Another Year, Another Memorial Day.

 Kansas Cemetery
            Kansas Cemetery

Today was hot, finally, and I spent some time in the garden which had suffered from neglect: first from a cold spring and second from my two and a half weeks in Hawaii. I missed the red bud tree’s blooming and most of the Texas bluebonnets, but now it’s iris and peonie time, both gifts from my childhood.

I don’t have the hybrid kind of either iris or peonies. My cousin Howard gave me peonie roots his mother had dug from her yard and my cousin Linda gave me yellow iris rhizomes from Grandma Sunderland’s yard.
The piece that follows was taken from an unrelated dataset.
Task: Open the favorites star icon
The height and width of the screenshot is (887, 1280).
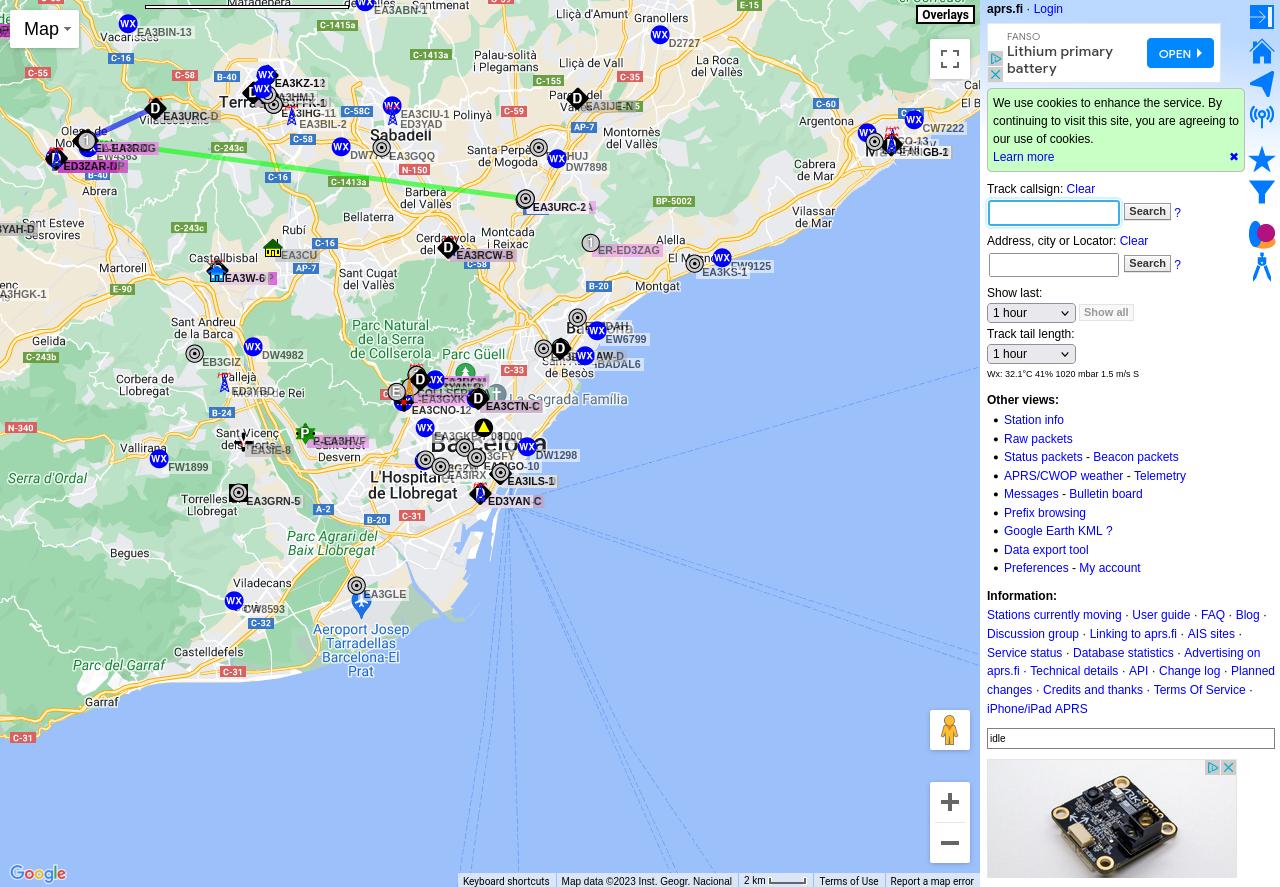Action: coord(1262,159)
Vita, an old neighbor from the farm years, gave me bags and bags of those purple iris that smell like grape pop. That’s the kind I remember from the garden my Grandpa Ellis tended.

From as far back as I can remember, each spring Mother worried. “Doesn’t look like the peonies will open in time!” or “If I don’t cut these now, there won’t be any on Memorial Day.”

Good years, they bloomed right on time in mid to late-May. This is a good year.

Peonies are what you’ll see in any small town cemetery in Kansas. At least the part of Kansas I’m from. Masses of peonie bushes, in bloom, all at once. Makes a trip to the cemetery worthwhile. And this weekend, you will also, if you’re a mind to go traveling cemeteries, see cut peonies, stems wrapped in paper towels or aluminum foil, or stuck into a fruit jar with water, resting in front of stones. Once in a while, you’ll see iris but they don’t keep so well.

You won’t see many artificial flowers.

Our run goes through four cemeteries: Barneston where my mother and step-dad lie alongside the rest of Dad’s family-the Bruckers homesteaded the place we call The Farm; Barnes to my father and older brother’s graves; Frankfort to say hello to my mother’s Ellis and Moore family-the Quaker Moores came to Kansas at the end of the Indian Wars; and Vermillion where the Sunderlands and my grandmother’s family, the Laws, keep each other company-both families immigrants from England in the mid-1800s. These the stories that follow me as I pruned my garden.

After pulling some weeds, moving a flowering plant I’ve forgotten the name of but  overcome by a burgeoning hydrangea, and planting some wildflower seeds in an empty space, I cut the first bouquet of white and pink peonies and set them on our dining table.

“Those peonies?” my Baltimore-city-born husband asked when I brought them in. “Yes they are,” I said. And we smiled.